Organisations are trying to do more with less. Specialised roles with a small, specific set of responsibilities seem to be making way for the “all-rounder” who can pick up whatever is thrown at them.
Team purpose is useful for leaders to decide whether they’re in or out
With the frenetic pace of many workplaces, it’s common for unforeseen work to arise. Have you ever been in a situation where you wonder whether your team should commit to a task? It’s tricky as you try to balance being helpful with the potential to be overloaded with work that’s not necessarily yours.
Understandably, many environments reward and encourage helpful behaviour. Helpful is great, but only if it doesn’t stop your team from performing their own work. Team members who spend a lot of time helping others are generally well regarded, but may not actually be productive in their own roles. Overly helpful team members may actually be hampering team performance if they are consumed with tasks that aren’t actually within their remit.
This is where a sense of team purpose is useful.

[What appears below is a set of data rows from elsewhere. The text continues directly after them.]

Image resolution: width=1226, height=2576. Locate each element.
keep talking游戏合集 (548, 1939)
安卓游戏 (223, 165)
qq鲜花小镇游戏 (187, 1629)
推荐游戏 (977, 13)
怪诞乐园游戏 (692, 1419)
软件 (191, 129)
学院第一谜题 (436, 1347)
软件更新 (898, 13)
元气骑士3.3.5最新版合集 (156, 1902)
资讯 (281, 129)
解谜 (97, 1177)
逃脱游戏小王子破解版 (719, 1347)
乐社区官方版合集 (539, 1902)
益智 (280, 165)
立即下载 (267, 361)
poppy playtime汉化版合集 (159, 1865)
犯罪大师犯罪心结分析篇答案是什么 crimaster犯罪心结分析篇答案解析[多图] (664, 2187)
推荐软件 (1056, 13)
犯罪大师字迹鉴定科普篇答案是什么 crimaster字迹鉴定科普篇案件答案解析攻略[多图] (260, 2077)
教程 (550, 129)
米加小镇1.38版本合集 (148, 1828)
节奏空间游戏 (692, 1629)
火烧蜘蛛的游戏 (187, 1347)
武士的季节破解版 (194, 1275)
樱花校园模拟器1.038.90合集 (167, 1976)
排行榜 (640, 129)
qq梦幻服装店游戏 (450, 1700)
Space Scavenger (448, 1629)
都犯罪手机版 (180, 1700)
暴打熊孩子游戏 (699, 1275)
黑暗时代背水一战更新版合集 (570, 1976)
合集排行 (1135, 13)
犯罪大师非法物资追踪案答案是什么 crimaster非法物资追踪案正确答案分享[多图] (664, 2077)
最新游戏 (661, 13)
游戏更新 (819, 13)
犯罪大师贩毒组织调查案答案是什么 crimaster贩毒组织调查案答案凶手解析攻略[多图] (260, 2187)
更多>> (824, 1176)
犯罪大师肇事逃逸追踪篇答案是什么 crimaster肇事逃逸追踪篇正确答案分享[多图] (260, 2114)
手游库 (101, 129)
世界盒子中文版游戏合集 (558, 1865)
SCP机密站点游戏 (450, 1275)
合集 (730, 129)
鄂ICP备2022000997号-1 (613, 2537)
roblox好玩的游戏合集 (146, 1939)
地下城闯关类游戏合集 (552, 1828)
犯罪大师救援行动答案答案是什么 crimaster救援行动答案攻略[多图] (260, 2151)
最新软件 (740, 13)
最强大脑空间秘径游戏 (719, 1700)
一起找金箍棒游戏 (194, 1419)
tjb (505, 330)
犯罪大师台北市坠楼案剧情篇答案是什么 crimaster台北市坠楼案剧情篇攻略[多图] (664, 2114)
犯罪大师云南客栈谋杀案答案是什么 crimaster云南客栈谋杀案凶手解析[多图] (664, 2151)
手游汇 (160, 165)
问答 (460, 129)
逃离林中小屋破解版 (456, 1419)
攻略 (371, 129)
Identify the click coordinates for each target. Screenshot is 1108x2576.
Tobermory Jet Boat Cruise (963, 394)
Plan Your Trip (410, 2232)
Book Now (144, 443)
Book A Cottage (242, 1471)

If you have a defined purpose for your team, you can more easily decide whether you are in (committed) or out (choosing not to take on the work). If you can agree with your stakeholders that “The purpose of my team is <something>” it provides a helpful guideline to your team and others in the organisation.
Don’t get caught in the middle
Without a team purpose, it’s more likely team members will be caught “in the middle”. This means they are performing work, without taking on the formal responsibility for it. Your team isn’t formally committed, but is still doing the job.
This becomes a problem when your team gets busy. All the helpful things you are doing are dropped in favour of the real work. Now people start pointing fingers. Now you need to defend your team so you don’t look incompetent.
You are stuck in a situation where people think it’s your responsibility to do the work. You think you’re just helping out. You’re neither in or out.
Why being “in” or “out” matters
What’s the big deal? Surely we can just help out here and there. Yes, you can. But it’s a slippery slope and your team purpose will help stop the slide.
Deciding to commit your team formally to work (“in”) or not (“out”) plays a useful role:
- It gives your stakeholders a clear definition of your remit. This, in turn, drives your workload. It’s clearer to everybody what your team can take on, and what they can’t
- It gives you a basis to push back on work that your team isn’t responsible for
- It tells your team what their priorities are, limiting the tendency to be too helpful to others
- When you’re in, you’ll put more effort into completing the work, because you’ve taken responsibility for the outcome.
Once you decide whether you’re in or out, you need to communicate widely what your team is responsible for.
Team purpose is critical in achieving your own objectives
Kate is leading a project to improve efficiency of her department. She has a team of people working for her. Kate’s manager has clearly stated that Kate’s primary objective is to achieve several benefits related to the improved efficiency in her department.
Part of the project involves understanding the key processes that will be affected by the change. During the project, Tim approaches Kate.
“Given that you’re already doing the process analysis, do you think your can help understand the processes in our department too?”
Kate’s team has some spare capacity, so she agrees to help out. Before long, the extra work spirals out of control and her team is overloaded.
The real problem in this situation is that Kate’s primary objective (the project) is compromised by something unrelated. In this case, she may be in trouble because her manager only cares about her project, not the other work she was doing.
Team purpose is useful to aid decision making in situations like these. Kate needed to decide whether her team was in or out. A clearly defined sense of team purpose (in this case, the project) would have helped to push back on Tim’s request. Or, at the very least, set some parameters around it so that she could pull back if the workload was too great.
It is a difficult balancing act, for certain. Pushing back on every request for help is likely to result in the perception that you’re not a team player. On the other hand, taking on informal additional work is likely to compromise your team’s true objectives.
The lesson is not that you should never be helpful. It’s that your stakeholders need to know where your team’s work starts and ends. A clear team purpose will go a long way in helping you do that.